99.5% of the workforce run the world largest and most prosperous economy. They do this without ever seeing an “ivy league.” So few people are ivy graduates, that employers have no reason to care. Also, since when is the fruit of hard work dependent on a school with a 95% rejection rate? A BMW costs almost twice as much as a subcompact. Does that make a BMW “better?” The answer is…not at all. It only makes the car different so it can appeal to a certain demographic market segment. In fact, many wealthy people prefer to drive a subcompact anyway because of its practicality and reliability.

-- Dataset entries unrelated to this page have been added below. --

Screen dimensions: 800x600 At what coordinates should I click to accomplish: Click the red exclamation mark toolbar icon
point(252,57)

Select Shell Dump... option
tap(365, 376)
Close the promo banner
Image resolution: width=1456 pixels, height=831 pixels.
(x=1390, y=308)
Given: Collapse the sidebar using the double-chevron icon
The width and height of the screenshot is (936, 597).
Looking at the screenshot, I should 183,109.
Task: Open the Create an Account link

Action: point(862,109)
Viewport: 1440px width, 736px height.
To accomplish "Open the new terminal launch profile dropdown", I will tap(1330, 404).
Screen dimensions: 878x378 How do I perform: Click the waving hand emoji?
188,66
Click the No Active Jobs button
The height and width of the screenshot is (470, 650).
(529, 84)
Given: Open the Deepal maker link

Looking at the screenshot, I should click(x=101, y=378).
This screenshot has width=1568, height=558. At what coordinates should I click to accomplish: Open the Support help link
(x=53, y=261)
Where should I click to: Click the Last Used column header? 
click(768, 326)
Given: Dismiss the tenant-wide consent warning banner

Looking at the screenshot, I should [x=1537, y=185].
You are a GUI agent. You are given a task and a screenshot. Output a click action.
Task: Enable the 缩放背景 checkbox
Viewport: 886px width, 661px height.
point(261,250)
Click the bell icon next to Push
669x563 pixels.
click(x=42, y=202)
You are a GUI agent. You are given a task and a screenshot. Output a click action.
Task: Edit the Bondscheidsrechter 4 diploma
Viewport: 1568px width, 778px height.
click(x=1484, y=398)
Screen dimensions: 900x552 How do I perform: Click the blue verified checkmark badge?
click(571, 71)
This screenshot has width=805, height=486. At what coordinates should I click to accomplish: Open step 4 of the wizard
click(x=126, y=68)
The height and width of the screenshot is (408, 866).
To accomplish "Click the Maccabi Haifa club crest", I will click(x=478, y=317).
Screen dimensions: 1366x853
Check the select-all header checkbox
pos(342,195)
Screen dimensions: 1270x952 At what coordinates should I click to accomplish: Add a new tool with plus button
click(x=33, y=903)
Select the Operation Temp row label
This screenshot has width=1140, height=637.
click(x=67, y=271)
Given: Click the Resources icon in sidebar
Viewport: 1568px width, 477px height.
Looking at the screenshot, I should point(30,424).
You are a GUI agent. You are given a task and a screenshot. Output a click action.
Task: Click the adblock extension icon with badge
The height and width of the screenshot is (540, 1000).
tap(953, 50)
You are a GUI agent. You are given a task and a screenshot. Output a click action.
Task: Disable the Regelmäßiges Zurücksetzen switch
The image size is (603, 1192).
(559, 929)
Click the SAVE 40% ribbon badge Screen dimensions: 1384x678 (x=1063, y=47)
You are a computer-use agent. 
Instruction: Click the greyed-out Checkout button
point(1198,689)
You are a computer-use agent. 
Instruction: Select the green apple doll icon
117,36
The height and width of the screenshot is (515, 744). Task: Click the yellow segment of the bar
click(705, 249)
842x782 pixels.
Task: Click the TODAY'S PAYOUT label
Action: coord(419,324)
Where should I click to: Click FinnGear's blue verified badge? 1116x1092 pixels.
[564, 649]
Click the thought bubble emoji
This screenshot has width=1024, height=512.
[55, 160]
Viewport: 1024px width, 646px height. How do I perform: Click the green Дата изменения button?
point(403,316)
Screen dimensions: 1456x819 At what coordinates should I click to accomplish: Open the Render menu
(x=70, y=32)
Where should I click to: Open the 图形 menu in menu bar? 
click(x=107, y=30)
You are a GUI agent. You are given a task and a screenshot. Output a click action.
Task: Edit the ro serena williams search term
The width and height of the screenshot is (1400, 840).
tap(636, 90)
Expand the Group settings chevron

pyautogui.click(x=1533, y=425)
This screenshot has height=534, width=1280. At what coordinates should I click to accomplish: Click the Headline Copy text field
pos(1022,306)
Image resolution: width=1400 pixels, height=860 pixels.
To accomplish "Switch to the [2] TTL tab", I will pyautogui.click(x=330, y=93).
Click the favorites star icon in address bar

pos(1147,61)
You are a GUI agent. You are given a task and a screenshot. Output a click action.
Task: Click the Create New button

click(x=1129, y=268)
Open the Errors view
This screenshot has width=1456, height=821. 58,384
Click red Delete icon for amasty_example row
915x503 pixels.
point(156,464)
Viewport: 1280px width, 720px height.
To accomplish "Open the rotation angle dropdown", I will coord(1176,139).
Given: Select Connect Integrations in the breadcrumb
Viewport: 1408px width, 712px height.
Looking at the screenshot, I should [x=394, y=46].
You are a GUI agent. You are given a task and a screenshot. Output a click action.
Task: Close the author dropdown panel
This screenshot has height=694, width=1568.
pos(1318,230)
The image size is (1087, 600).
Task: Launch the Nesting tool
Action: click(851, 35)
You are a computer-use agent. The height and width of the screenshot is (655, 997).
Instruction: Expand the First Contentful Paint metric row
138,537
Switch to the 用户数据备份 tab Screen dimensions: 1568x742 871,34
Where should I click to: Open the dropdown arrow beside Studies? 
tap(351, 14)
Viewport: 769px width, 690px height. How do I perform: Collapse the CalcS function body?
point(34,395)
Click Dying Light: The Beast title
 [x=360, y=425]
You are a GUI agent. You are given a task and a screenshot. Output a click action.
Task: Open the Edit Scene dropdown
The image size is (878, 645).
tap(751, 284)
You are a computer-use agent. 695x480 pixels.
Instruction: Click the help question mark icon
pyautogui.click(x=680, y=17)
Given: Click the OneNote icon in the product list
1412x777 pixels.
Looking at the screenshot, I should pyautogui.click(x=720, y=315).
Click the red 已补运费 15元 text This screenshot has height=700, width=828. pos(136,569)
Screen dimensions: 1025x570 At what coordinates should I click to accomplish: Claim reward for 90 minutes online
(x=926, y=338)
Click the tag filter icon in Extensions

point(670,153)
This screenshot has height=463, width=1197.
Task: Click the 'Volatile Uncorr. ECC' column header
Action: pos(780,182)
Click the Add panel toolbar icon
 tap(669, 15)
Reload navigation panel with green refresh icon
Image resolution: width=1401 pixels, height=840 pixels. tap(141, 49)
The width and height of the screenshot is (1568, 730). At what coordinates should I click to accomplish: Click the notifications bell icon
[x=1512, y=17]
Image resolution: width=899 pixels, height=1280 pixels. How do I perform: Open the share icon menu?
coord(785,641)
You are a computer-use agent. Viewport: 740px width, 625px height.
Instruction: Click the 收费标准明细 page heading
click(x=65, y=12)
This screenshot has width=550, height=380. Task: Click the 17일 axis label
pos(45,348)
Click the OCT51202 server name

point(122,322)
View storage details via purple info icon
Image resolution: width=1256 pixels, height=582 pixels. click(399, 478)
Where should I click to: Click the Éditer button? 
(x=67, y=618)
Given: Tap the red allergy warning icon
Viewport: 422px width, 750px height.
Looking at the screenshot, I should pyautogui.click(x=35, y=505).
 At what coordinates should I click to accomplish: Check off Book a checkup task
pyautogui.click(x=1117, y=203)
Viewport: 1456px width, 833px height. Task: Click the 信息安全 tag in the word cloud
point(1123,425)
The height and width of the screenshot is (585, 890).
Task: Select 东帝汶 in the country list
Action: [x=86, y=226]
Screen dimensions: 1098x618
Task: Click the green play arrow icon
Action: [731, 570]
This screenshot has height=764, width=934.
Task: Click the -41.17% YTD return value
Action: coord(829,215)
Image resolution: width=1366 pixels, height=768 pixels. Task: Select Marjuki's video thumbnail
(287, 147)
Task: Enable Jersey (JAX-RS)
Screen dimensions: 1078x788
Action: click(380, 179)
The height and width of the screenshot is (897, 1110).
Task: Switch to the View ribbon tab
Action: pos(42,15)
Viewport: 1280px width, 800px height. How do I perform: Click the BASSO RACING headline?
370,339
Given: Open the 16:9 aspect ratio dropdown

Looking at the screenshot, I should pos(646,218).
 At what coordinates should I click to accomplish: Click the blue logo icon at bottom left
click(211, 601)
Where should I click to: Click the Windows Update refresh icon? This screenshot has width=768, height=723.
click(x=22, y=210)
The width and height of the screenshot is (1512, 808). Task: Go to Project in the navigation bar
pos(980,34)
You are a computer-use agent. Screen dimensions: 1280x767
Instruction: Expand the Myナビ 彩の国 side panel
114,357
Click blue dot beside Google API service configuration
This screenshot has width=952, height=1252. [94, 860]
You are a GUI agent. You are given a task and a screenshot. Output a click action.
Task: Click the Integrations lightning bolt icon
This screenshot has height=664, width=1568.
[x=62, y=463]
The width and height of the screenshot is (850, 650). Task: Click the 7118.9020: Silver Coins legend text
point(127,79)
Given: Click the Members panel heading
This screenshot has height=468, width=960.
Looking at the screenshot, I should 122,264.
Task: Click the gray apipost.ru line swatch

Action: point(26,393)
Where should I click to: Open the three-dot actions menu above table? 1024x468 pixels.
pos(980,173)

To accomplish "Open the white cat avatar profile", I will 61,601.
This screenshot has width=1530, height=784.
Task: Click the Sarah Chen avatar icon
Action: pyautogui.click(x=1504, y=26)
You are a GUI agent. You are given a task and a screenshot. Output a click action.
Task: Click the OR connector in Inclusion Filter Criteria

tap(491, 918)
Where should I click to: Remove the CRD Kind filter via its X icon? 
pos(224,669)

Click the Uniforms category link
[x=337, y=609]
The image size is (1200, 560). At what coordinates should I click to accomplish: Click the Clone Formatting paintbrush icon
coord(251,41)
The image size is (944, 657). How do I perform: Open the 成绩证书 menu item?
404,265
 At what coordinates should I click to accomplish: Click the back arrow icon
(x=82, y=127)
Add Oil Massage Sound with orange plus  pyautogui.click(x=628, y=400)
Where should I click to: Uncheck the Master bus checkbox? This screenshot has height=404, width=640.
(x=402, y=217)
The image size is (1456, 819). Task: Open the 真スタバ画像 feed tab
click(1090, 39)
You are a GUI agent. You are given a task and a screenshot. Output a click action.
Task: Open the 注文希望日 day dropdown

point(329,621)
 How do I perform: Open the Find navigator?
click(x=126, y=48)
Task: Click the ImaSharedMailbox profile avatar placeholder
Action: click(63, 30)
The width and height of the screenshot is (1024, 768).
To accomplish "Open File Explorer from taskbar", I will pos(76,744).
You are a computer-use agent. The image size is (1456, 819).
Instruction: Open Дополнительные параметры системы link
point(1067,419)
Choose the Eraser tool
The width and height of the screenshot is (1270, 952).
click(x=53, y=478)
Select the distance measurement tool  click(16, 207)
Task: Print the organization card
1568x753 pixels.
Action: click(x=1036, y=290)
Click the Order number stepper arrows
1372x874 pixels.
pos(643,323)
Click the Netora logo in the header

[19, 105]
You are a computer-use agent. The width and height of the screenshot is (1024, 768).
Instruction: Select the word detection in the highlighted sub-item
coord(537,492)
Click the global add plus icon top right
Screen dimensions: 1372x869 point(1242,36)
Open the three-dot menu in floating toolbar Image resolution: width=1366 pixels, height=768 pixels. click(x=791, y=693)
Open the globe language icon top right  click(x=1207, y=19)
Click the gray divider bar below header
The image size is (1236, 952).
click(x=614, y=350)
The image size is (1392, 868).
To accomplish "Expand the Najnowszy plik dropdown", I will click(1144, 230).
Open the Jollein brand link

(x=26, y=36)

The problem with college rankings is that they’re fundamentally flawed. It’s like comparing apples and Snickers bars. Universities are designed around education based on the surrounding economy and employer needs. Sure Harvard might be “ranked” 1, but for Hospitality Management, UNLV is top in the nation…because it’s freakin’ Vegas! It still baffles me how these ivy league schools get into these rankings at all when there’s such an explosion of growth and innovation in flagship and regional universities.
IMO the BMW’s driving experience is simply superior to that of any car at half the price - for me it just is. And that may be a similar thought that many employers have when it comes to considering the college “brand” of potential employees. Without much else to go on that is not directly or indirectly derived from a college experience, brand value surly plays a part.
Not sure how: GPA-directly links to college (not all GPAs created equal), classes taken (and quality of), research conducted (with what profs), internships worked (not all colleges have the same pull), are all directly related to college attended.